:: How to complete this task ::
Every record must come back unchanged, apart from the pictures, which are dropped.

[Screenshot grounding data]
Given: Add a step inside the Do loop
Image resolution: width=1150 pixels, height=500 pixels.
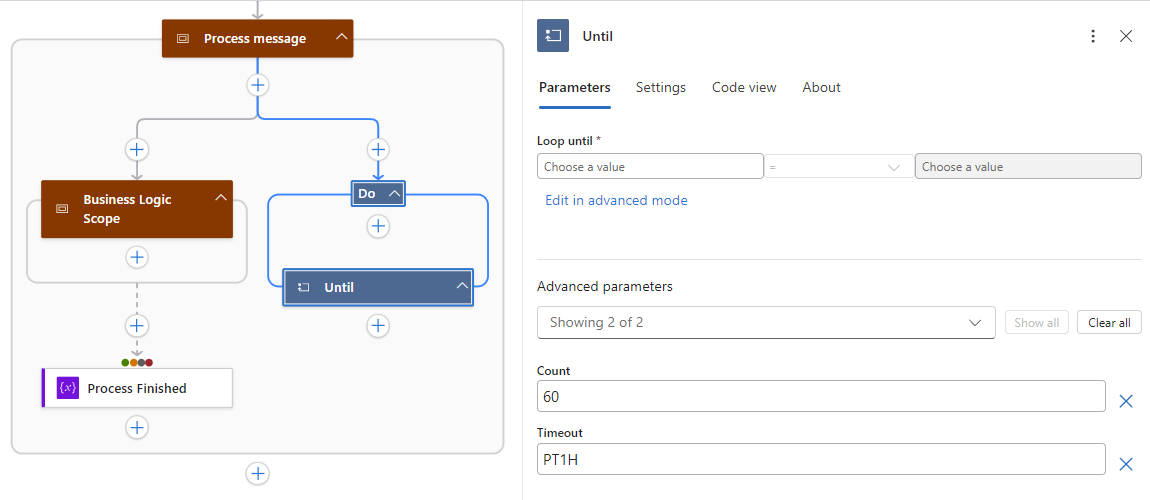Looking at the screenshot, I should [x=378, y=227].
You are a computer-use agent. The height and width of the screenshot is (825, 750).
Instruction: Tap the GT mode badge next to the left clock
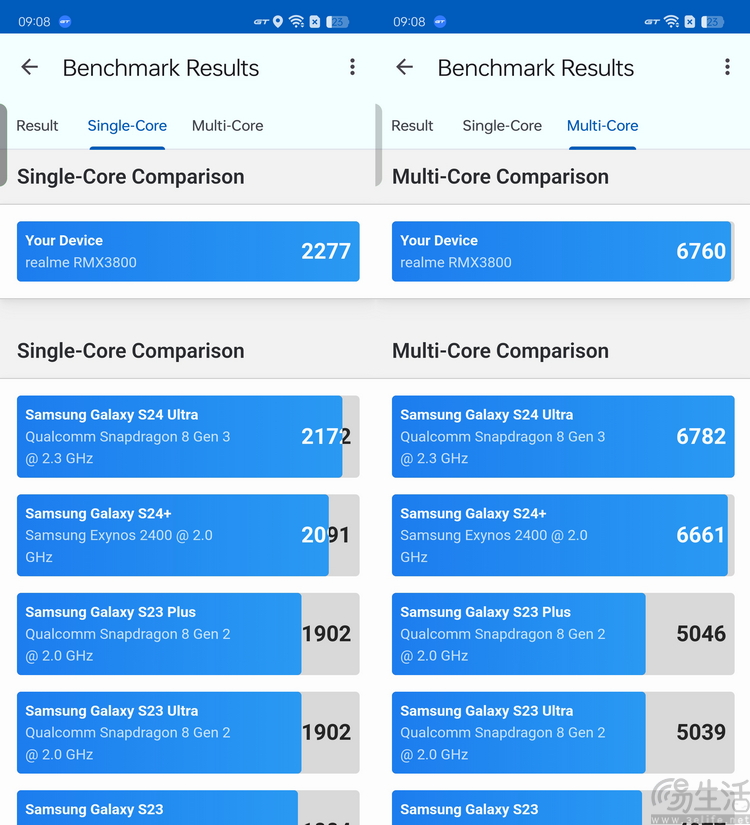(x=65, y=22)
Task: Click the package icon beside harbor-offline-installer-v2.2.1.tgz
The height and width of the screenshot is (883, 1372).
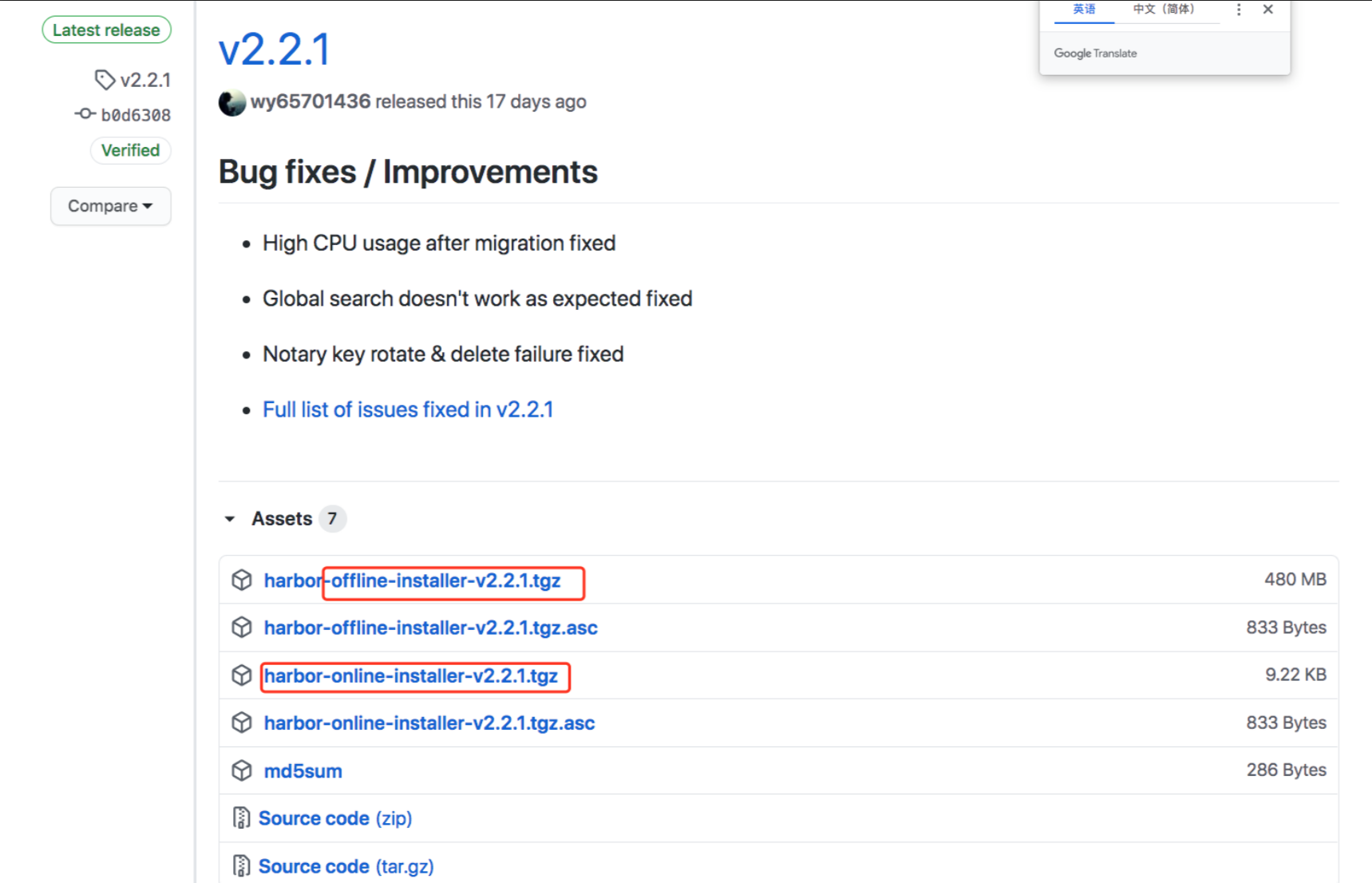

:: Output of the task ::
Given: Add a step inside the Do loop
Image resolution: width=1150 pixels, height=500 pixels.
Looking at the screenshot, I should [x=378, y=227].
You are a computer-use agent. The height and width of the screenshot is (825, 750).
Instruction: Tap the GT mode badge next to the left clock
(x=65, y=22)
Task: Click the package icon beside harbor-offline-installer-v2.2.1.tgz
The height and width of the screenshot is (883, 1372).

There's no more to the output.